Token asli dari Hyperliquid, HYPE, mengalami penurunan hampir 12% dalam waktu 24 jam terakhir akibat tekanan jual yang besar dan lemahnya pasar secara keseluruhan. Penurunan ini terjadi setelah platform pelacakan On-chain, Lookonchain, melaporkan pada 17 Juli bahwa sebuah dompet yang terhubung dengan a16z menyetor hampir 437.000 HYPE, yang bernilai sekitar $28,38 juta, ke bursa termasuk Hyperliquid, OKX, Bybit, dan Gate selama dua hari terakhir.
Platform analitik blockchain, Spot On Chain, juga mengungkapkan adanya dompet lain yang diyakini terkait dengan a16z, yang mentransfer tambahan HYPE senilai $30,57 juta ke bursa. Gabungan dari kedua dompet ini memindahkan sekitar $59 juta dalam HYPE dalam rentang waktu 24 jam, menambah tekanan jual ketika para investor mengunci keuntungan setelah rally yang kuat dari token ini dalam beberapa minggu terakhir.
Bison #a16z yang sebelumnya mengumpulkan sejumlah besar $HYPE mulai menjual!

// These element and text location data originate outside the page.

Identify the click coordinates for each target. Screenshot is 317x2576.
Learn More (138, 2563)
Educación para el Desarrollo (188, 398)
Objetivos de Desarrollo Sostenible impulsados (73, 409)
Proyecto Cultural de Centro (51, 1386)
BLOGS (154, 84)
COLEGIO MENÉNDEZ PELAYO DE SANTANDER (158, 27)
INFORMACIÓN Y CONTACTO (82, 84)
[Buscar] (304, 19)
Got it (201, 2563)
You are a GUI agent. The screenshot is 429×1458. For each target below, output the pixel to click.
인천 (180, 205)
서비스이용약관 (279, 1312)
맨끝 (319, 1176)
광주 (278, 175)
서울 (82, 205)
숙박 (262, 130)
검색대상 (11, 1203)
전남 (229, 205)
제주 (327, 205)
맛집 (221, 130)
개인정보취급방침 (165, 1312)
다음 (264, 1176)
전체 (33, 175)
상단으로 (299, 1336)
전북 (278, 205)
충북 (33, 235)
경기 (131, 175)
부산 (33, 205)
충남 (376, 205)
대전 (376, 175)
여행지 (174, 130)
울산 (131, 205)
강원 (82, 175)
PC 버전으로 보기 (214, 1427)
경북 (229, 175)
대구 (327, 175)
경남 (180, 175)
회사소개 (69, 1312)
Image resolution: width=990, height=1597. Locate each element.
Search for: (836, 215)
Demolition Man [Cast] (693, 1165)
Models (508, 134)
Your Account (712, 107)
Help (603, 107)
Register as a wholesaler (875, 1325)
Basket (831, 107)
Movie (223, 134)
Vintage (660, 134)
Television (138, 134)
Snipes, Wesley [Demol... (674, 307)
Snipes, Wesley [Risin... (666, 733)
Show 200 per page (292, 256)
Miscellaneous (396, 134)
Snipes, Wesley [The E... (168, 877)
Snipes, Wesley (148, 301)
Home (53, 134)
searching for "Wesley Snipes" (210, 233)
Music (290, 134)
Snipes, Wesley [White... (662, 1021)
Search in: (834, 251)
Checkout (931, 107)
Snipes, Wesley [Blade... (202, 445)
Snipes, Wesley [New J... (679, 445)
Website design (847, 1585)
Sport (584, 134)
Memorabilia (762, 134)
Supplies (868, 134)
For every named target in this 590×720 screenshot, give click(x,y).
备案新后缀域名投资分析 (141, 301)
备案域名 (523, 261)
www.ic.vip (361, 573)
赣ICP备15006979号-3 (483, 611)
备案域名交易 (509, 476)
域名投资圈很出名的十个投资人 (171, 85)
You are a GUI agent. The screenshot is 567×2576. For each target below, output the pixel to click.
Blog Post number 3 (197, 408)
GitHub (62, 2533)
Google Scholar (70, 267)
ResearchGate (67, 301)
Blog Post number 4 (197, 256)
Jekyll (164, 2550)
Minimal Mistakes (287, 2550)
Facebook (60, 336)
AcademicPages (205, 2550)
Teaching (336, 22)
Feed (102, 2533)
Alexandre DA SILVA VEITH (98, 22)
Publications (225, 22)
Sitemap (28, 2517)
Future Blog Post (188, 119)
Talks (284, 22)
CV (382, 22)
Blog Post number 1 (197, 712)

Selama 2 hari terakhir, bison ini menyetor 437.000 $HYPE ($28,38 juta) ke #Hyperliquid, #OKX, #Bybit, dan #Gate untuk dijual. $HYPE sudah turun 12% dalam 2 hari terakhir… pic.twitter.com/V2UYmQmvYx
— Lookonchain (@lookonchain) 17 Juli 2026
Pada saat penulisan, HYPE diperdagangkan di harga $59,46, turun dari harga tertinggi intraday sebesar $66,07. Volume perdagangan meningkat sekitar 40% selama periode yang sama, menunjukkan aktivitas yang tinggi saat para trader bereaksi terhadap penjualan ini.
Kenapa HYPE Tertekan?
Penyebab penurunan token ini juga terjadi bertepatan dengan penarikan pasar yang lebih besar akibat ketegangan geopolitik baru setelah serangan AS di Iran dan berakhirnya kontrak opsi crypto. Menurut CoinGlass, hampir $400 juta dilikuidasi di seluruh pasar crypto dalam 24 jam terakhir, memengaruhi lebih dari 100.000 trader. Khusus untuk HYPE, sekitar $19 juta dilikuidasi dari posisi long, mencerminkan penurunan harga yang tajam.
Likuidasi terbesar dalam periode itu adalah posisi ETHUSDT senilai $6,24 juta di Binance.
Derivatif Melemah Saat Robinhood Chain Mengambil Alih Hyperliquid
Tekanan jual juga terlihat di pasar derivatif. Data CoinGlass menunjukkan bahwa minat terbuka futures HYPE turun lebih dari 8% dalam 24 jam terakhir menjadi $2,55 miliar. Minat terbuka di Binance turun 13%, sementara Bybit mencatat penurunan sebesar 12%, menunjukkan bahwa trader mulai mengurangi posisi bullish mereka.
Sementara itu, kompetisi di sektor bursa terdesentralisasi semakin ketat. Robinhood Chain telah melampaui Hyperliquid dalam volume perdagangan DEX selama 24 jam, mencatat lebih dari $606 juta dibandingkan dengan aktivitas Hyperliquid yang lebih rendah. Dalam tujuh hari terakhir, Robinhood Chain memproses volume DEX sebesar $5,29 miliar, sementara Hyperliquid hanya mencatat $1,48 miliar.
Analisis pasar Cheds Trading mengatakan bahwa HYPE telah terjun di bawah EMA-8 pada grafik mingguan, langkah ini bisa membuat token terpapar lebih lanjut jika level support tidak mampu bertahan.